DGrok 0.6.5 is available. It’s a minor bugfix release, hence the half-version.

What’s new:

  • FIX: {$IFNDEF UnrecognizedSymbol} was ignoring its contents. That’s the right thing for {$IFDEF} but not for {$IFNDEF}. Fixed.
  • ENH: Allow attributes in package files.
  • ENH: Add support for {$INLINE} and {$STACKCHECKS} undocumented compiler directives.

Ordinarily I would have gotten more done in an evening. It’s all Sam’s fault for distracting me with his Erlang talk last night.

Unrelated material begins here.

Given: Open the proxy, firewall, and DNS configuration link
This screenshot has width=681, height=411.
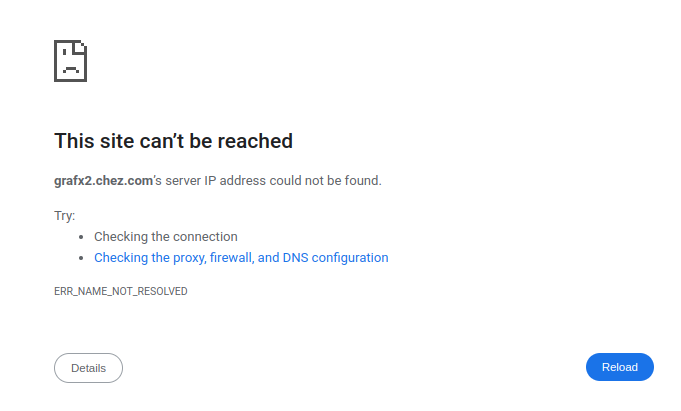Looking at the screenshot, I should [x=241, y=258].
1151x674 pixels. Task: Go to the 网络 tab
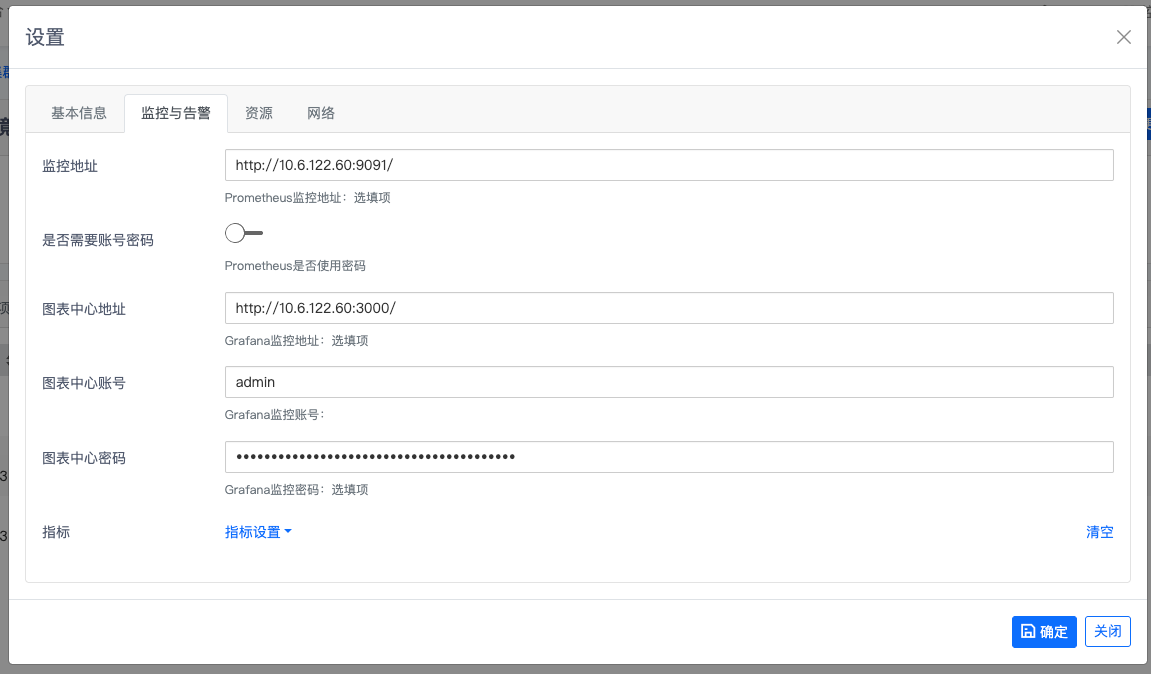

DGrok 0.6 released: enter Visitor

DGrok 0.6 is now available for download.

New in this version:

  • All documented compiler directives are supported (plus one undocumented one, {$VARSTRINGCHECKS})
  • Added support for hard casts to the file keyword, e.g., file(AUntypedVarParameter)
  • Changed PointerType to allow any type, not just QualifiedIdent. This allows things like ^string.
  • Fixed runtime cast error when a program or unit has a beginend block or asm block for its initialization section. For simplicity’s sake, all init sections are now represented by InitSectionNode.
  • Ignore .dproj files when you search for *.dpr.
  • Ignore {$DEFINE} and {$UNDEF} when they occur inside a false {$IF...} block. Oops.
  • Ignore unrecognized compiler directives if they’re inside a false {$IF...} block. This lets me ignore, say, FreePascal compiler directives (since they usually occur inside {$IFDEF FPC} blocks).
  • Allow dotted names for packages (in the “Package Name” line).
  • Contains clauses now support “in filename” specifiers. (Actually, contains clauses are now handled by the same rule as uses clauses.)
  • Added support for [assembly: Attribute(...)] syntax. Yes, mostly I’ve been focusing on parsing Win32, but I have some need to deal with .NET code as well.
  • Changed it so that not-yet-defined symbols are treated as false by {$IFDEF} rather than explicitly raising an error. The error served its purpose earlier, but I reached the pain point and shut it off.
  • Added a Visitor class.

Whew. Not bad for one evening’s work.

I think Visitor will really be the way you put the parser to work. I was hoping to get some examples into today’s build, but I ran out of time. Play around if you like.